(Pixel coordinate grounding data)
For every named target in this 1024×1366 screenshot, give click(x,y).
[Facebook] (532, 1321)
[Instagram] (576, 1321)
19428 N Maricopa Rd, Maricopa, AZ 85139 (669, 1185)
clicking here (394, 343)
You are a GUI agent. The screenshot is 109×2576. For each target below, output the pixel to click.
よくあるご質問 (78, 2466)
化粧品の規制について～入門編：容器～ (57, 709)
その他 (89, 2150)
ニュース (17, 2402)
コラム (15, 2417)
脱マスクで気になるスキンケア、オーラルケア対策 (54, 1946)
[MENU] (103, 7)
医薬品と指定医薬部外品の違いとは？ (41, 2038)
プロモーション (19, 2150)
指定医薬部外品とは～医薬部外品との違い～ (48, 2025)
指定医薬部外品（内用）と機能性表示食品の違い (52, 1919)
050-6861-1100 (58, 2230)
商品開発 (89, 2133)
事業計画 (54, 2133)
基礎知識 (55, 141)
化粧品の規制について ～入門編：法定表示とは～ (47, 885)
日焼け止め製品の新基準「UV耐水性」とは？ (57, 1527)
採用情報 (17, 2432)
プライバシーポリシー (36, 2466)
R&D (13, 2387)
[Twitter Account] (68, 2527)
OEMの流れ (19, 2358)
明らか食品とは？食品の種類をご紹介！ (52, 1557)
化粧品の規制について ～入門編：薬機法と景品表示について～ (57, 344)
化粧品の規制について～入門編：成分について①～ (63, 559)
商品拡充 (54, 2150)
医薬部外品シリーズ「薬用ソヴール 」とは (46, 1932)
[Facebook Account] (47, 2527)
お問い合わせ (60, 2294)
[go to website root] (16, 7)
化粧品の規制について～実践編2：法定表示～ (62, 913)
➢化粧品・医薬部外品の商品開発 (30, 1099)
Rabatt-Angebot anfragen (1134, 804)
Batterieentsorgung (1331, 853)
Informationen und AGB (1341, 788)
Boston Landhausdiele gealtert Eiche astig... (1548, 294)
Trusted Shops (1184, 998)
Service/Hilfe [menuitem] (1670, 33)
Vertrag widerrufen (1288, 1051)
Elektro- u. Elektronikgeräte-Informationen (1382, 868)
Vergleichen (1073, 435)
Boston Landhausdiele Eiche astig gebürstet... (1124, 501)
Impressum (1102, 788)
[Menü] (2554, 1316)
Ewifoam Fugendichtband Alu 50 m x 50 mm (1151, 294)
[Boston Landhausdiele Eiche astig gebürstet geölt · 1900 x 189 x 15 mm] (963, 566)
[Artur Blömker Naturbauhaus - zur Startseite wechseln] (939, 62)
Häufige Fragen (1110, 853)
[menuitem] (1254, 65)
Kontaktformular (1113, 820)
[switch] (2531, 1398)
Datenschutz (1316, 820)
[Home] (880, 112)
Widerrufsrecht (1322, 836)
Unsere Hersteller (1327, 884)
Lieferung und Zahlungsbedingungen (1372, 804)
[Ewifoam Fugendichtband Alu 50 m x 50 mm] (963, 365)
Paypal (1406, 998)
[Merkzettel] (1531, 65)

## Description of the task
Using the data above, print exactly the lines from the line that contains "OEMの流れ (19, 2358)" through the line that contains "[Boston Landhausdiele Eiche", with both included.

## Answer to the exercise
OEMの流れ (19, 2358)
明らか食品とは？食品の種類をご紹介！ (52, 1557)
化粧品の規制について ～入門編：薬機法と景品表示について～ (57, 344)
化粧品の規制について～入門編：成分について①～ (63, 559)
商品拡充 (54, 2150)
医薬部外品シリーズ「薬用ソヴール 」とは (46, 1932)
[Facebook Account] (47, 2527)
お問い合わせ (60, 2294)
[go to website root] (16, 7)
化粧品の規制について～実践編2：法定表示～ (62, 913)
➢化粧品・医薬部外品の商品開発 (30, 1099)
Rabatt-Angebot anfragen (1134, 804)
Batterieentsorgung (1331, 853)
Informationen und AGB (1341, 788)
Boston Landhausdiele gealtert Eiche astig... (1548, 294)
Trusted Shops (1184, 998)
Service/Hilfe [menuitem] (1670, 33)
Vertrag widerrufen (1288, 1051)
Elektro- u. Elektronikgeräte-Informationen (1382, 868)
Vergleichen (1073, 435)
Boston Landhausdiele Eiche astig gebürstet... (1124, 501)
Impressum (1102, 788)
[Menü] (2554, 1316)
Ewifoam Fugendichtband Alu 50 m x 50 mm (1151, 294)
[Boston Landhausdiele Eiche astig gebürstet geölt · 1900 x 189 x 15 mm] (963, 566)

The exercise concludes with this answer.